The officer offered to call the man a cab, but the man demurred, telling the officer he didn’t have cab fare. The officer offered the man a ride, but the man, again, turned down the offer stating that he didn’t have a place to stay. He was, he ultimately admitted to the officer, homeless and living on the streets.
Due to the man being as drunk as he was the officer arrested him, as a matter of the man’s own as well as the public’s safety, and took him to jail, where he was held.
Stoves and heat
An officer was on patrol near TJ Drive when he saw an SUV run a stop sign, at 45 minutes into the day Friday, May 12. The SUV, moving fast, was going the other way and the officer had to U turn to catch it. As the officer worked to catch up the SUV turned at several intersections then, as the officer caught up, it turned into a driveway on Norbert Circle. Blue lights went on so the officer could do a traffic stop. By now the officer had seen that there was only one man in the SUV, its driver.

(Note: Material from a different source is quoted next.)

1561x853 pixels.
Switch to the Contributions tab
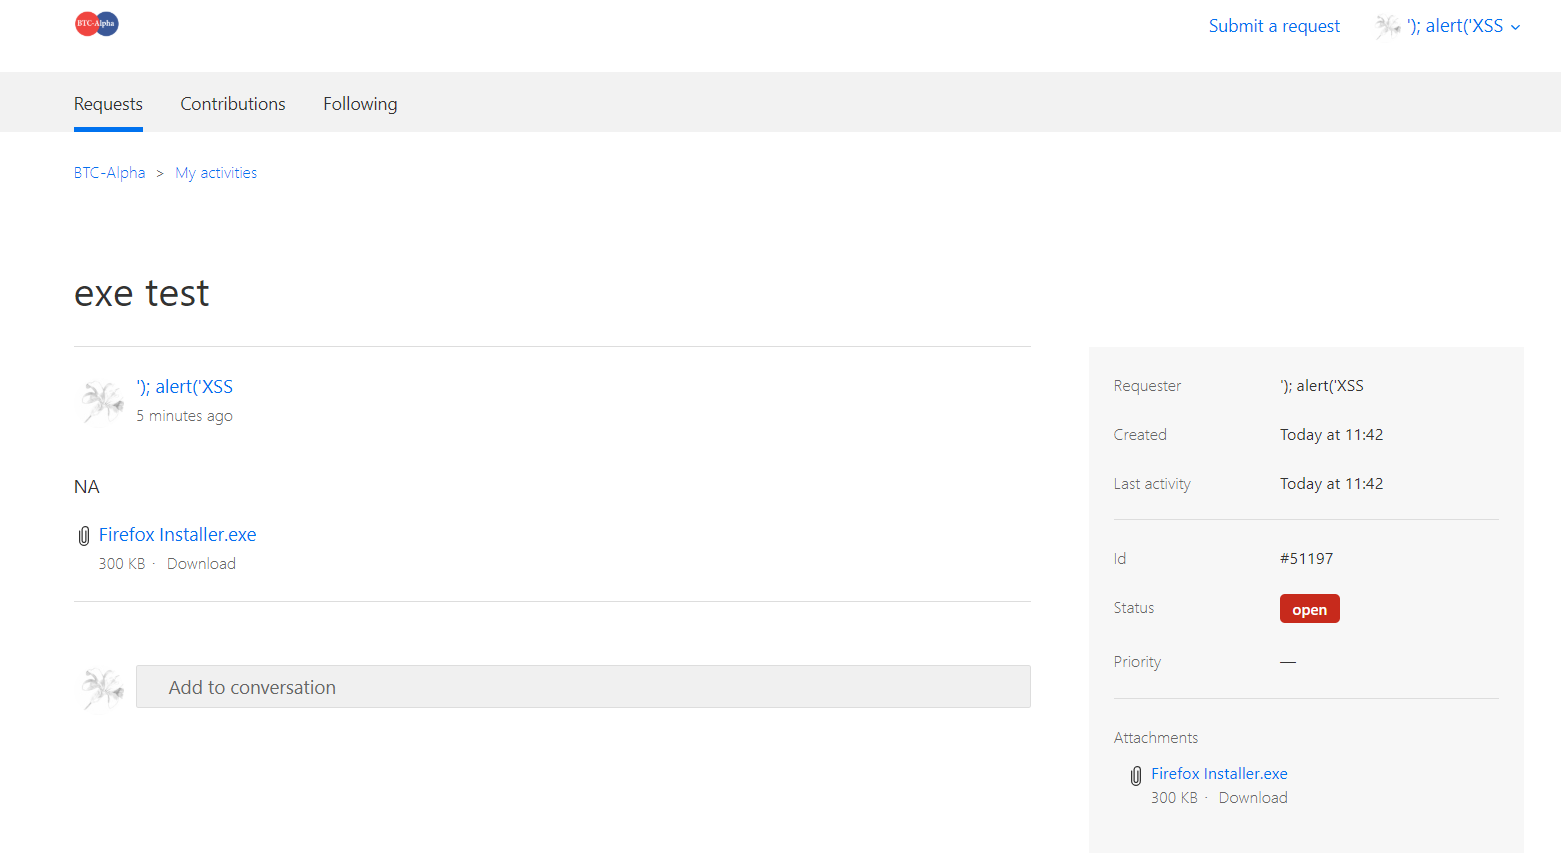[233, 104]
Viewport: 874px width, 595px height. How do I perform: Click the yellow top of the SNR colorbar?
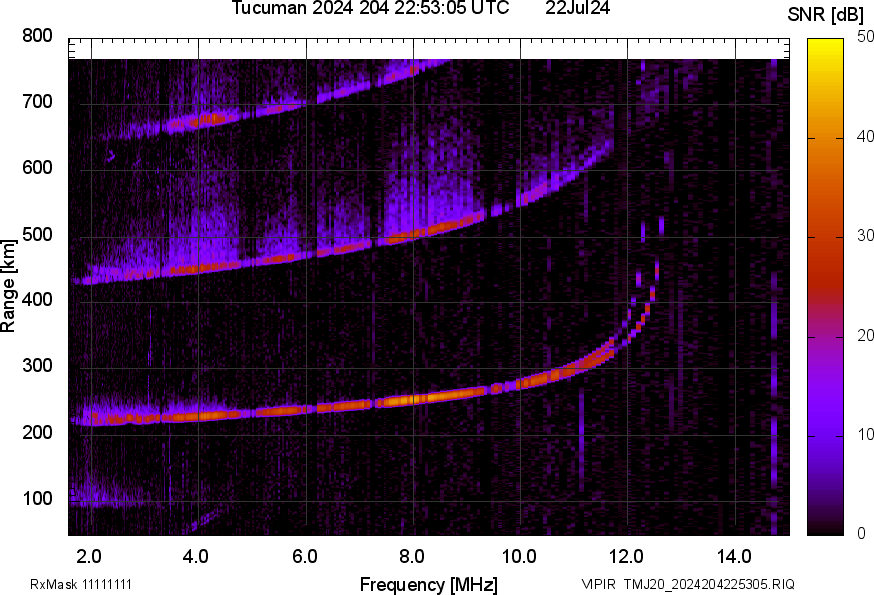(x=826, y=45)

As soon as the officer pointed his spotlight at the car the driver jumped out and started running. The officer, in turn, jumped out and gave chase. Radio calls were made, descriptions given, and the officer continued the foot chase, at one point seeing the man jump a fence, as other officers arrived and worked to set up a perimeter around the area. The officer thought the man might be trying to circle back to the SUV and turned and went in that direction.
As he got close to the SUV another officer called. Near where the officer reported the man having jumped the fence the officer had found a gun. The officer went back to that spot and was shown a semi-automatic pistol with a bullet “stovepiped,” adding “indicating that the suspect attempted to chamber a round,” the report stated.
(“Stovepipe” is when a bullet only partially ejects from a semi-automatic pistol, fouling the movement of the mechanism, in doing so keeping the slide from returning to a firing position. The bullet, round of course, half in and half out of the gun, is sticking up out of the ejection port akin to a stovepipe out the roof of a place, giving the name to this type of malfunction.)
The search for the man, meanwhile continued, but officers were not able to intercept him. In searching the SUV the officers found a cup with some ice and a straw in it, which was taken in order to gather DNA evidence. The SUV was impounded.
The officer was emailed pictures of people who had been ticketed in the SUV in the past, and identified one of them as the man who had run off.